Concordia est ainsi devenu franco-italien et complètement cofinancé, avec un partage des compétences techniques – la charpente et le cloisonnement intérieur par l’IFRTP, les parois et le camp d’été par l’ENEA, les services aériens par l’ENEA, les convois mixtes mais organisés au départ de Dumont d’Urville, etc..

Quel était le principal objectif scientifique, au tout début, lors de la construction de la station ?

Pour revenir à la glaciologie, le projet de forage européen EPICA, sur le site du Dôme C – au même endroit que Concordia -, lancé par Claude Lorius et Jean Jouzel a commencé à prendre corps au même moment.

Le projet EPICA, qui a permis de remonter le temps de 800 000 ans, a ainsi profité des installations nécessaires au démarrage de Concordia, notamment des transports en convois et du camp d’été complet, c’est-à-dire la centrale électrique, la cuisine, le couchage, etc., destiné à la fois aux techniciens de la future station et au personnel de forage.

Bien sûr, il y a eu des difficultés à certains moments.

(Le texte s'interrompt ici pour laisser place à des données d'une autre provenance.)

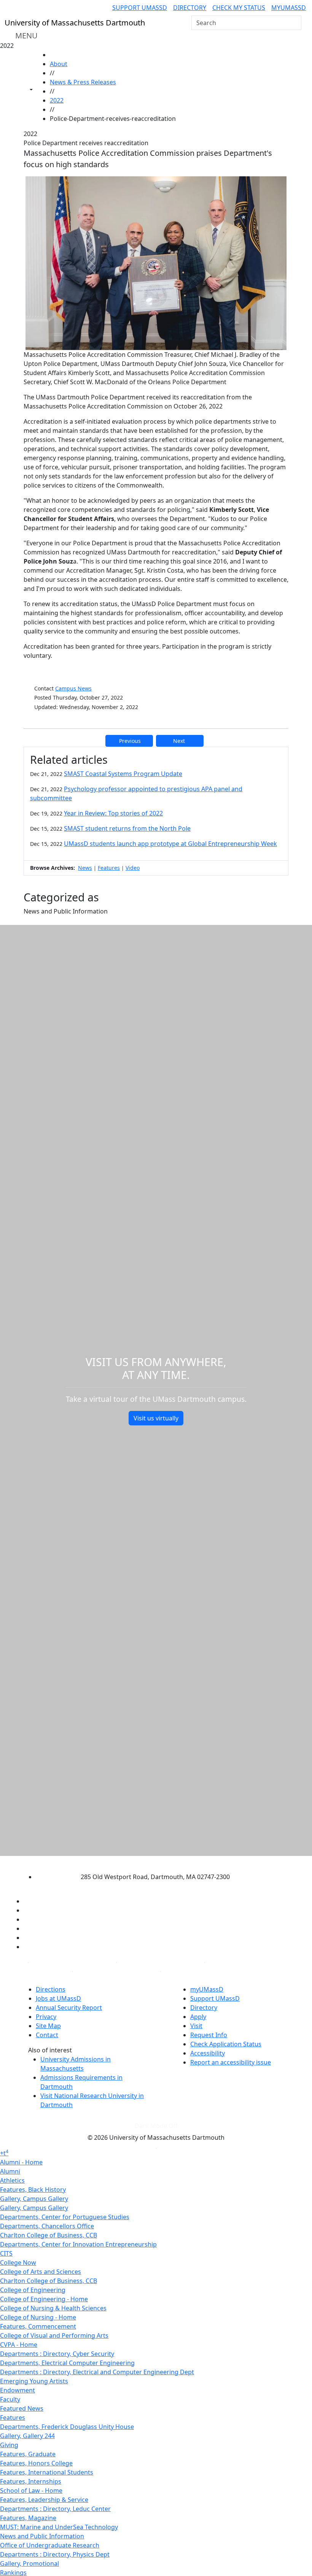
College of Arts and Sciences (40, 2271)
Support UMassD (139, 7)
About (58, 64)
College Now (18, 2262)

La mise au point des convois et la conception de traîneaux/supports de charges fiables ont pris du temps et sont devenues une priorité au début des opérations de terrain. Un autre point : l’ENEA, avec une culture technique issue du nucléaire, ne jurait que par l’acier inox et a dû se faire à l’acier noir. Mais globalement, toute l’opération, organisée depuis l’institut en fil tendu afin d’être en phase avec le rythme des allocations budgétaires, des capacités annuelles du navire de liaison, des convois et des capacités de travail sur site, s’est déroulée sans problèmes majeurs et sans ruptures. Ainsi en 2005, a débuté le premier hivernage.